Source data
^^^^^^^^
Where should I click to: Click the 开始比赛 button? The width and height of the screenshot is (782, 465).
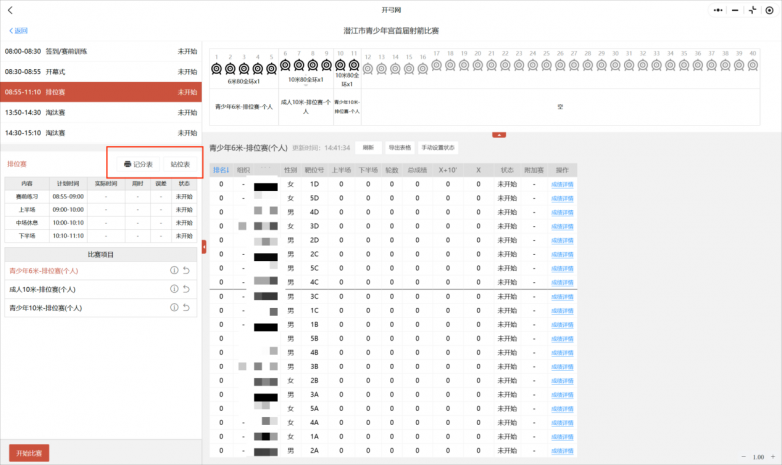29,453
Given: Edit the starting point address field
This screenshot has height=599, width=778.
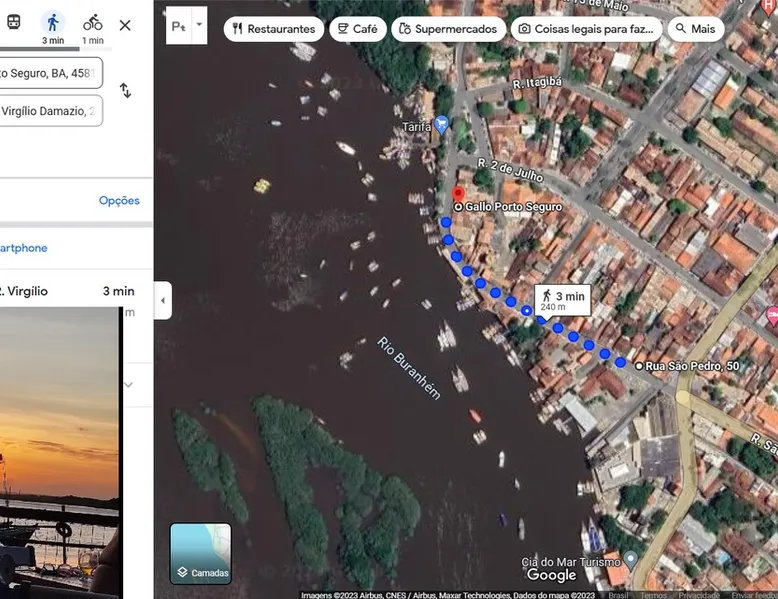Looking at the screenshot, I should click(48, 72).
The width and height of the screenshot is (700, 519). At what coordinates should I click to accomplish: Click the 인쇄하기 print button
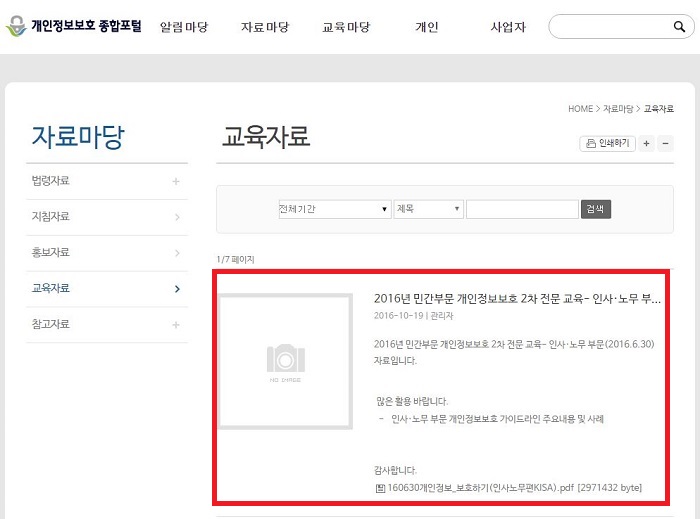tap(607, 144)
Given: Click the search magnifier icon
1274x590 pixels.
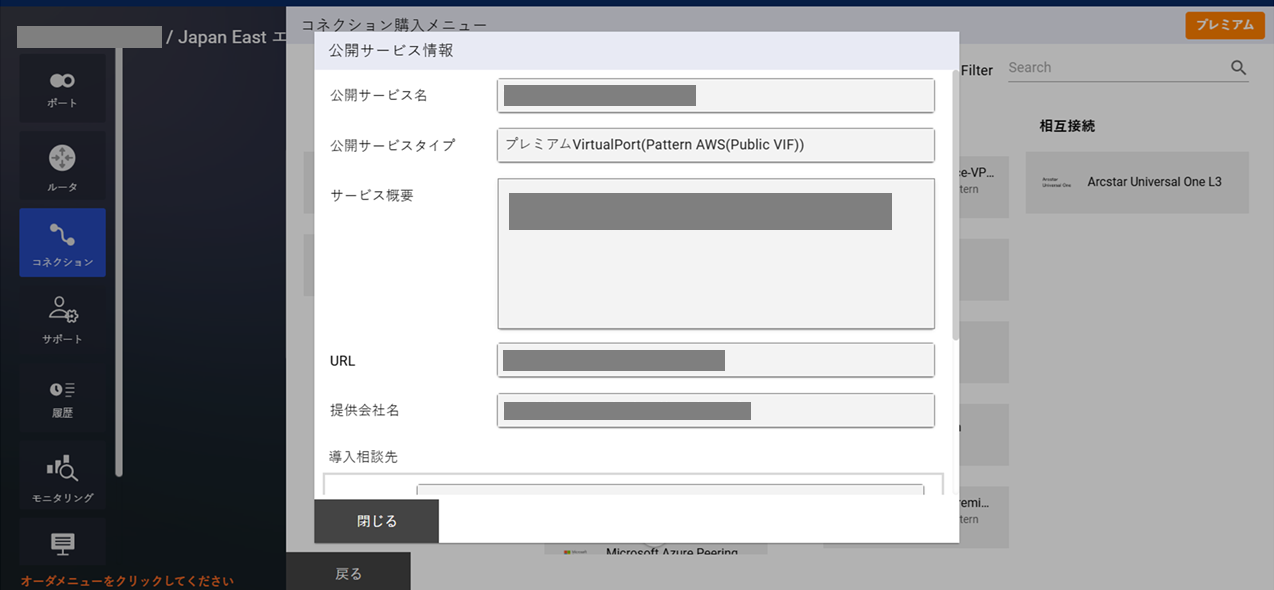Looking at the screenshot, I should pos(1238,67).
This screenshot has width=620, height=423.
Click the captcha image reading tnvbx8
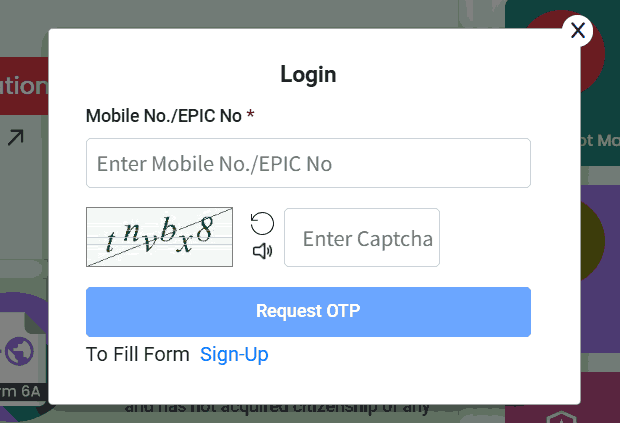click(160, 237)
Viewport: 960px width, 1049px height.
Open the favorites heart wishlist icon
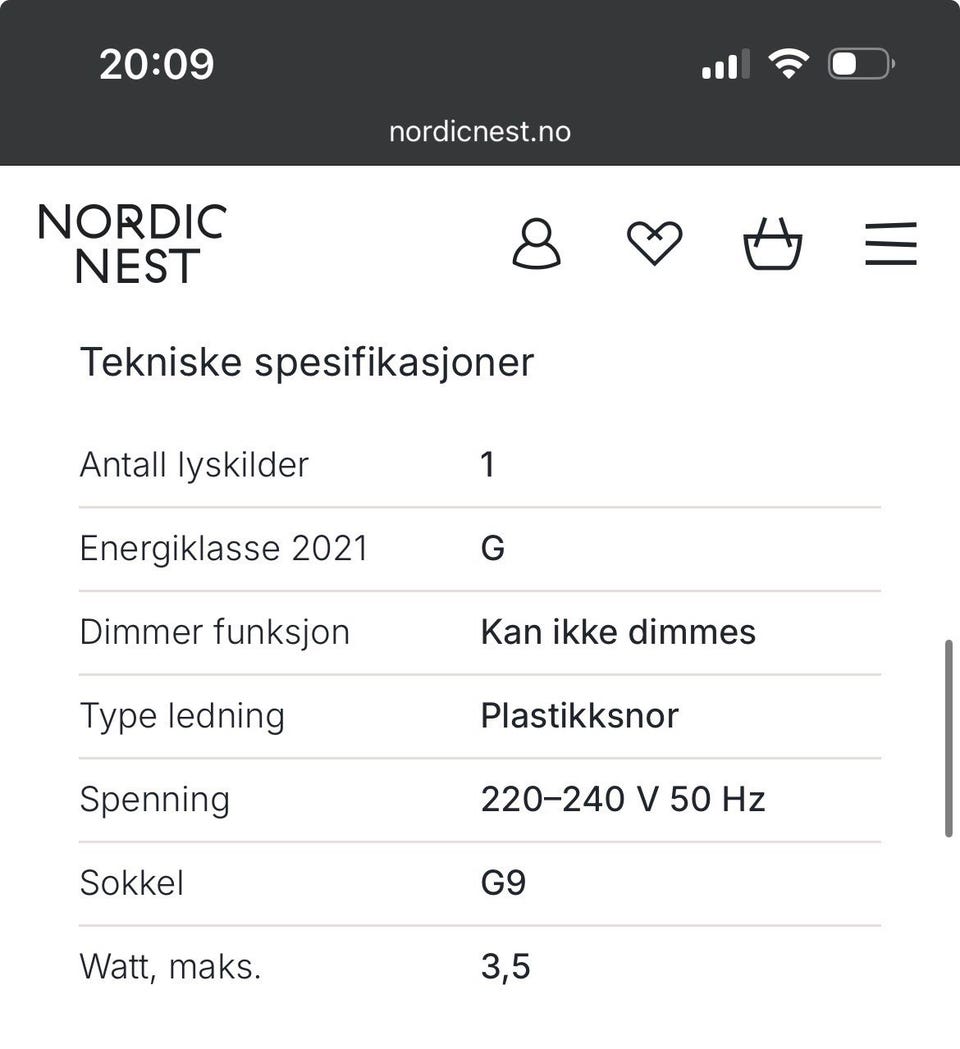[x=654, y=243]
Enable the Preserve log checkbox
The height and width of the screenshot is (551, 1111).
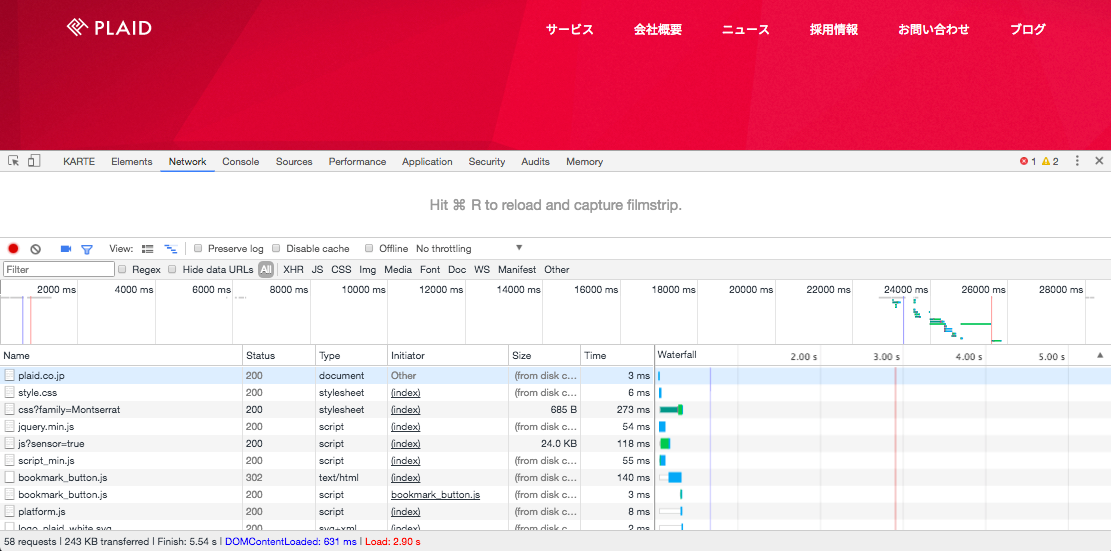pyautogui.click(x=199, y=249)
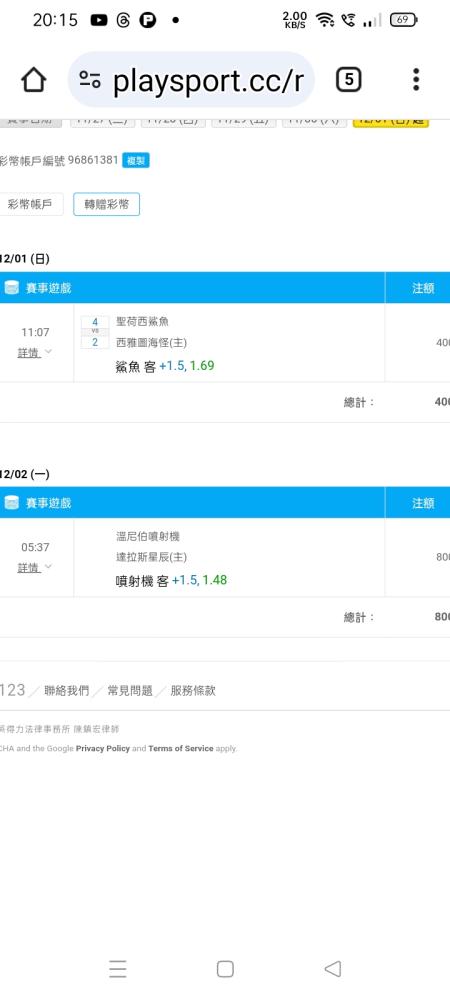The height and width of the screenshot is (1000, 450).
Task: Open the browser three-dot menu
Action: pos(416,80)
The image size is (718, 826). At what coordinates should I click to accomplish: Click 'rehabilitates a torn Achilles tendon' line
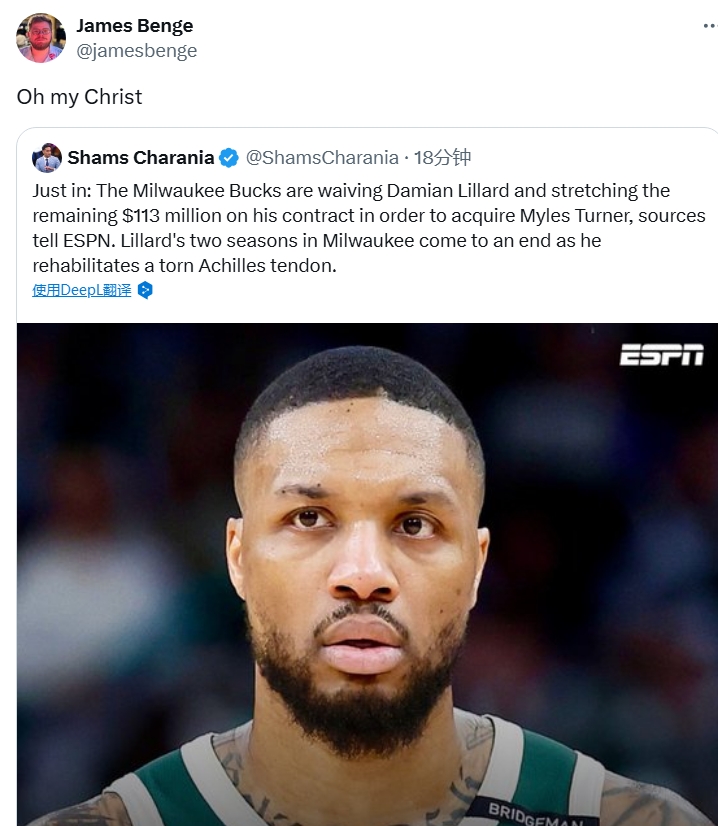click(x=184, y=266)
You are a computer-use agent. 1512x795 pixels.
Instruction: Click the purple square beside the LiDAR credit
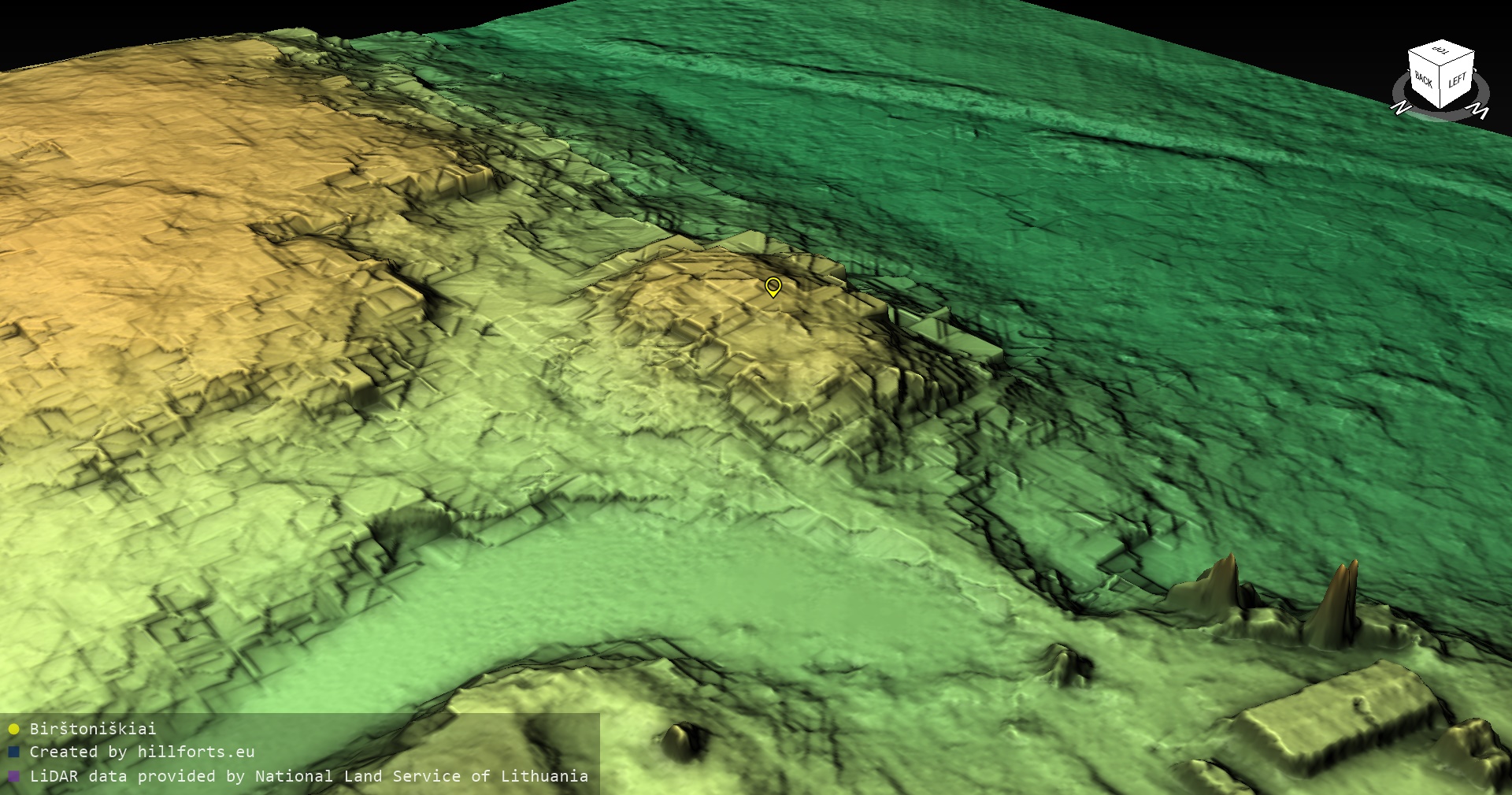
^^^^^^^^
* **Your goal**: Make a copy of each line in the records that has the word "Given".

* **Written answer**:
Given: Edit the starting point address field
Given: Click the search magnifier icon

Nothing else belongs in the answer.